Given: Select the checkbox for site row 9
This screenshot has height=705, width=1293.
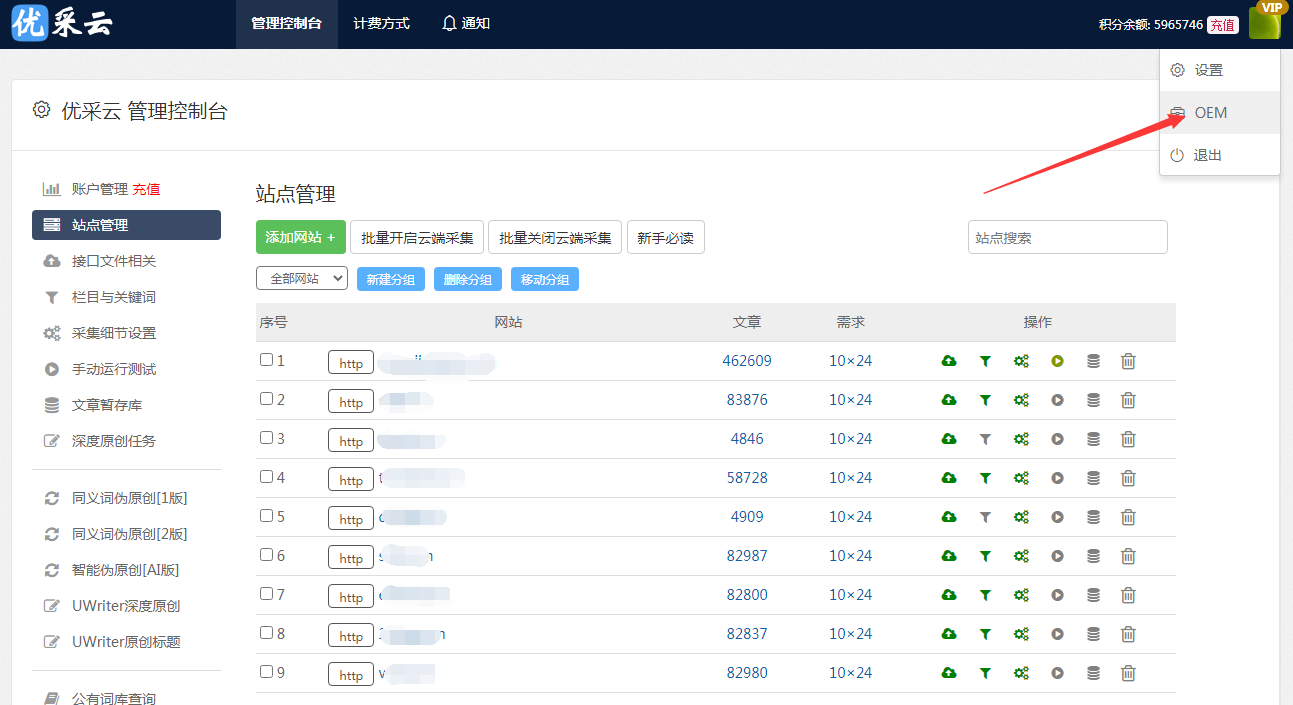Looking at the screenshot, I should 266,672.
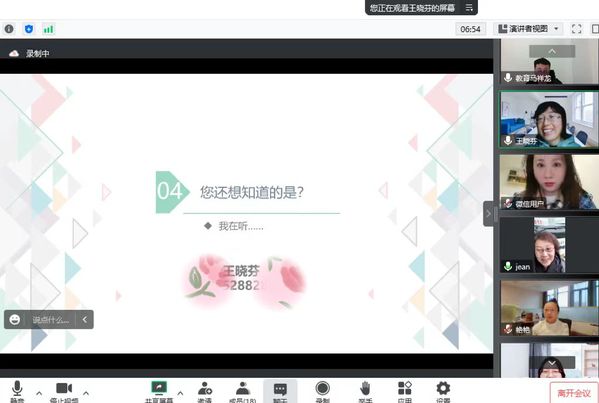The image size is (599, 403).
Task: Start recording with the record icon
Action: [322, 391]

To be done: Rewrite all of the data above, replacing "checkbox" with "tick box" and leaving everything else unchanged. Leave out the pictures.

Task answer:
Given: Select the tick box for site row 9
This screenshot has height=705, width=1293.
Looking at the screenshot, I should 266,672.
The image size is (599, 403).
Task: Start recording with the record icon
Action: [322, 391]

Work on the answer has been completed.